Return each line of the records below that contains the word "screenshot".

--- Supplied data Enclosed Below ---

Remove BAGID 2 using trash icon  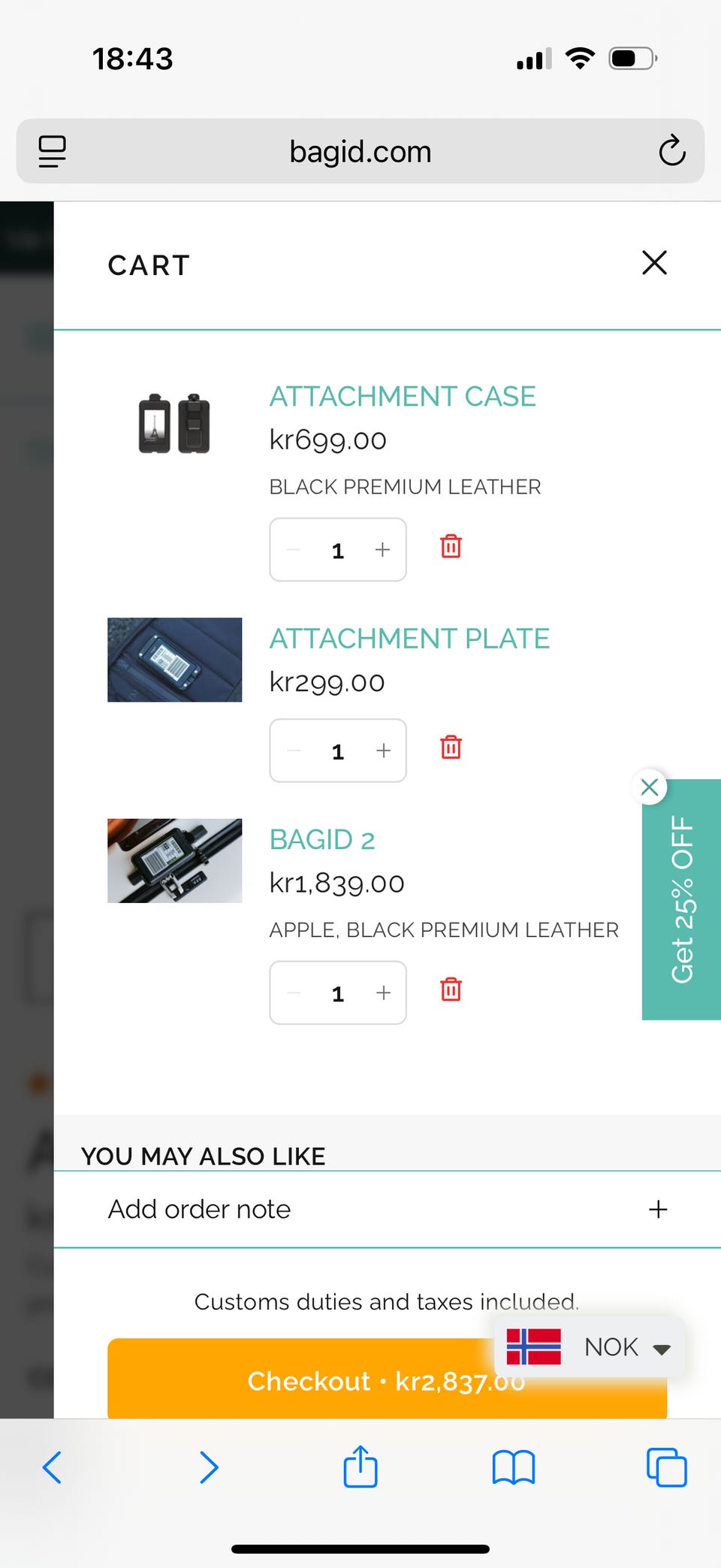pos(451,989)
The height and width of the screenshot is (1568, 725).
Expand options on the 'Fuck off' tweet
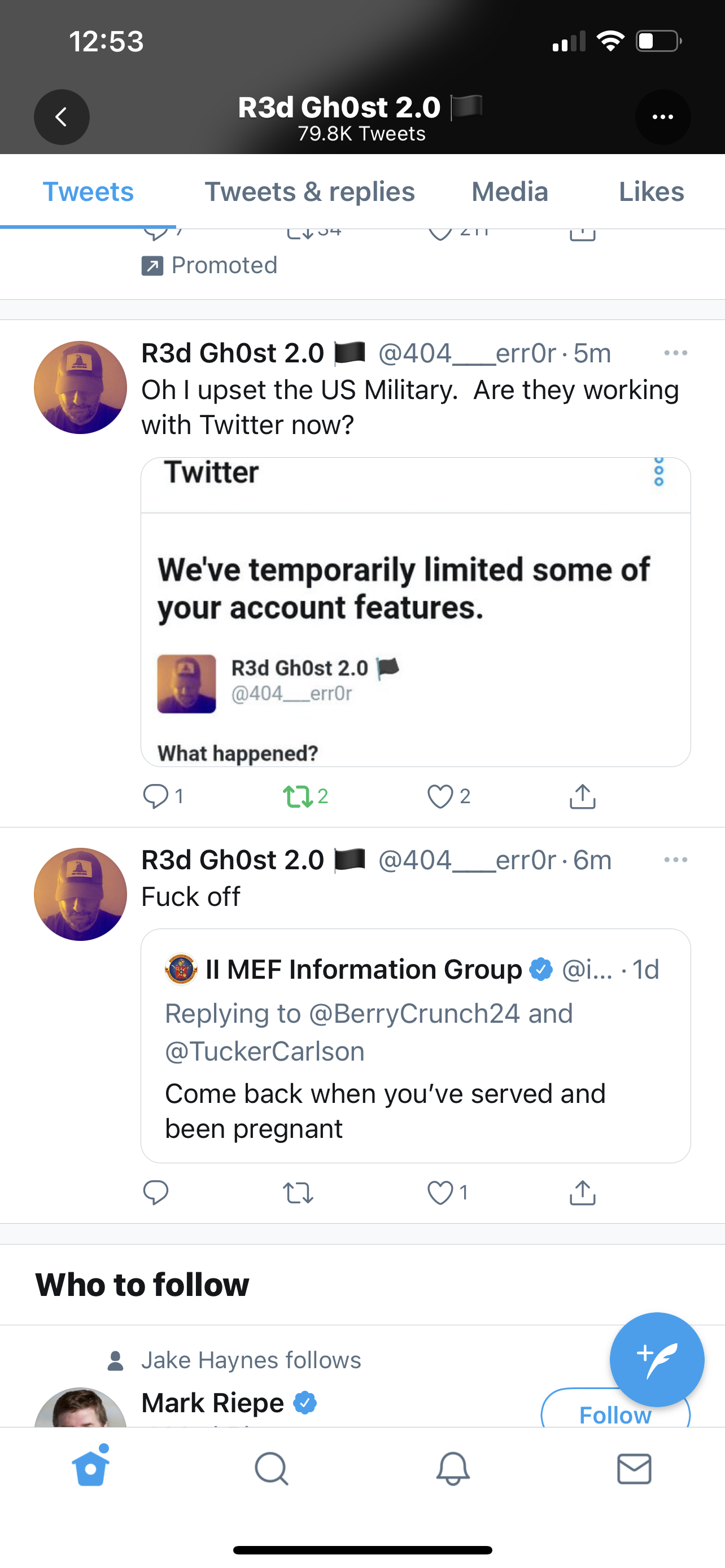675,860
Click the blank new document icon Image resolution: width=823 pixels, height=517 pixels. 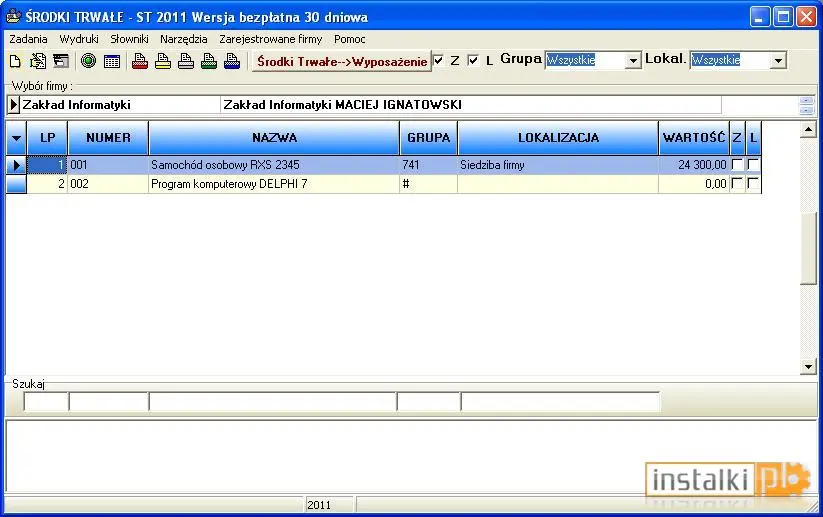tap(15, 61)
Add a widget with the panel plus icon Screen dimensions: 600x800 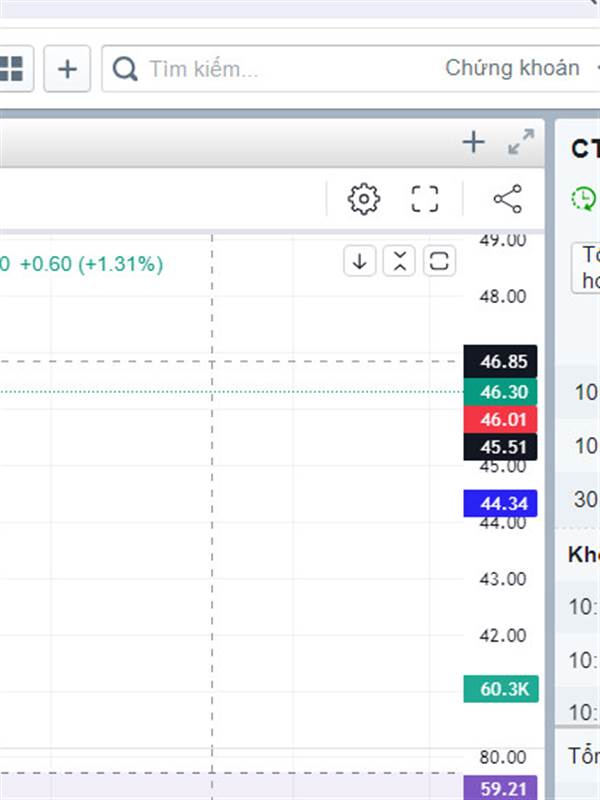pyautogui.click(x=473, y=142)
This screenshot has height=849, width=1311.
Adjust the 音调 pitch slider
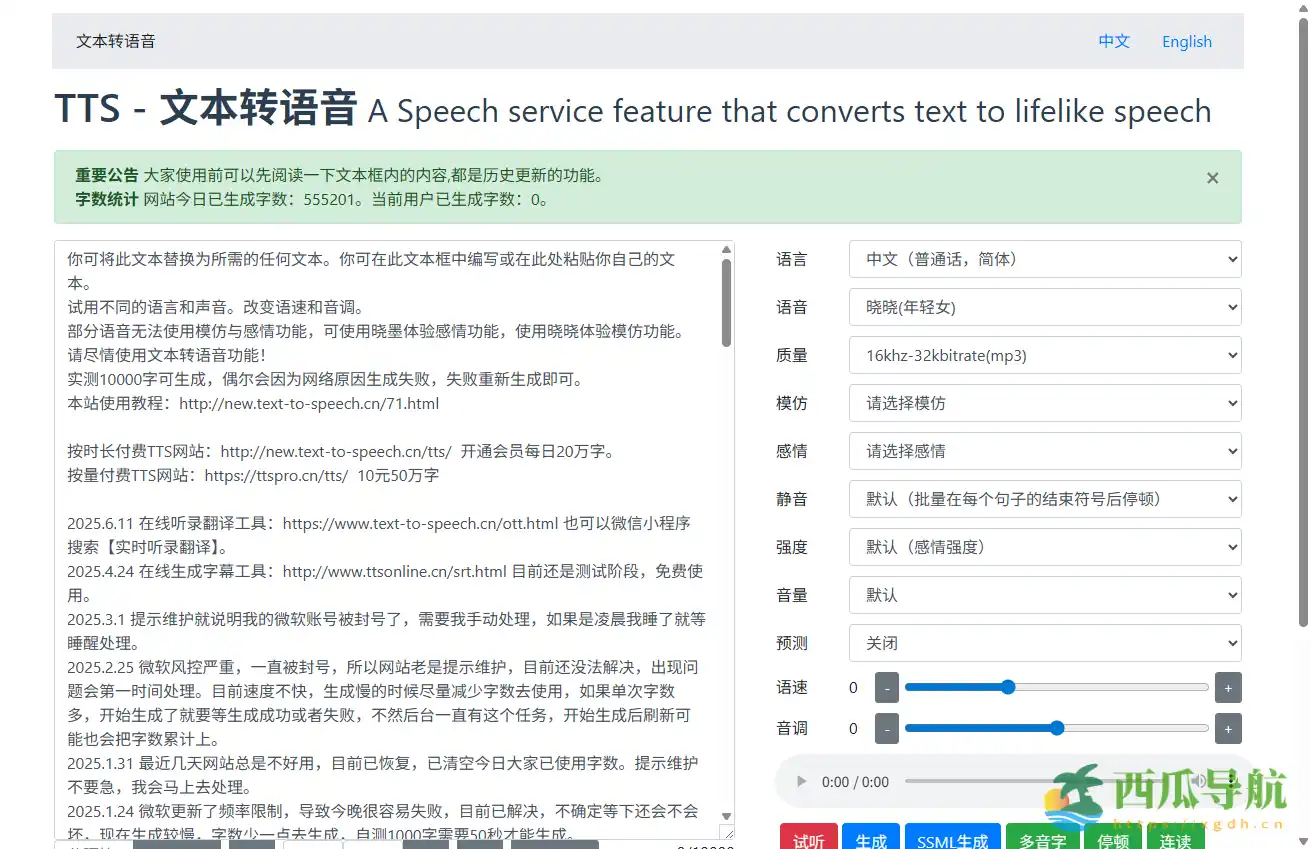click(x=1056, y=728)
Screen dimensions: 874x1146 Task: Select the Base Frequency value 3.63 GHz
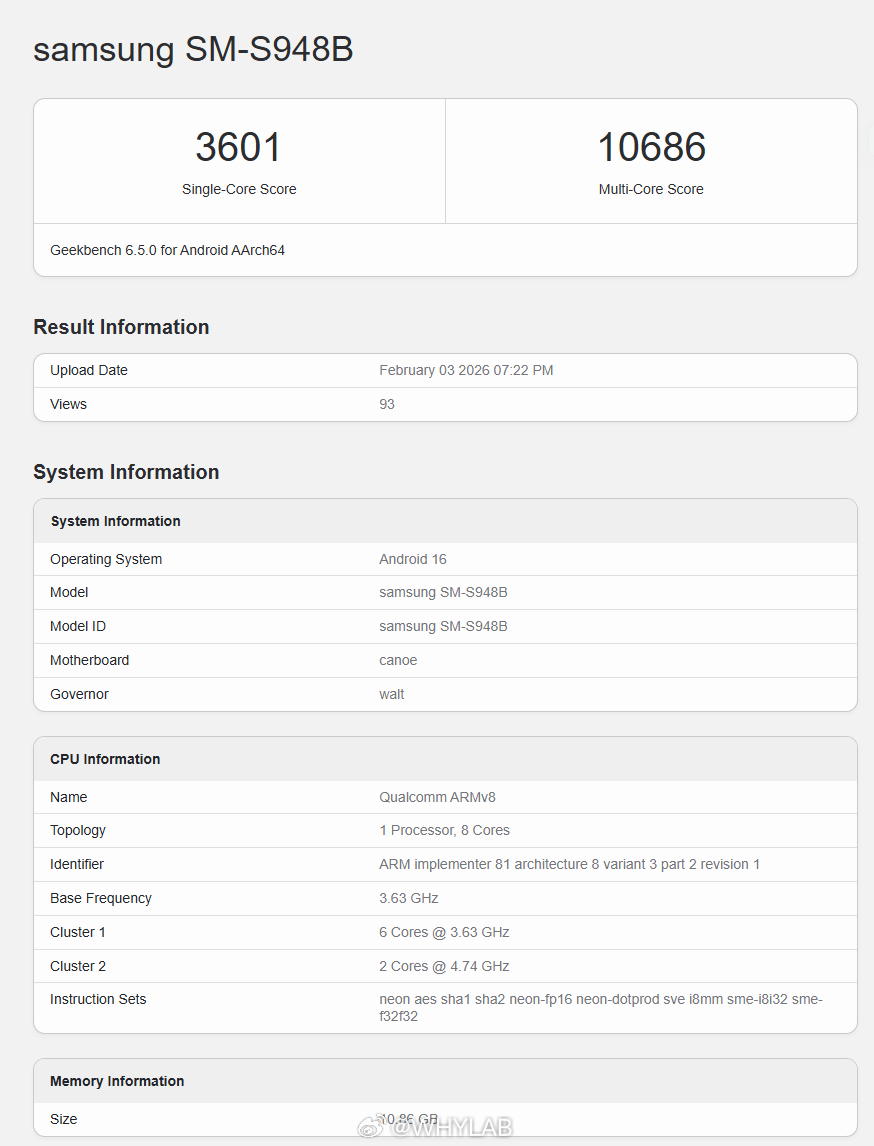click(406, 898)
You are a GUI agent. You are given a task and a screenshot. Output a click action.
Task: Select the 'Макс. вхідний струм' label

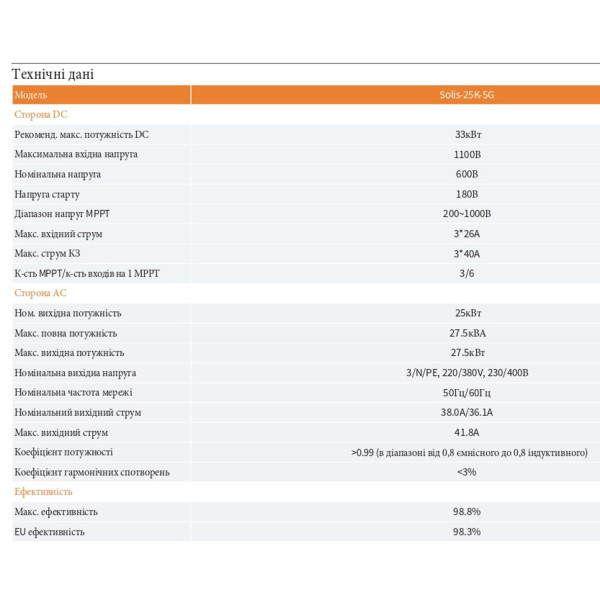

--- End of Enclosed Supplied data ---

### Solution for this problem
The height and width of the screenshot is (1568, 725).
This screenshot has height=849, width=1311.
You are a GUI agent. You are given a task and a screenshot. Output a click action.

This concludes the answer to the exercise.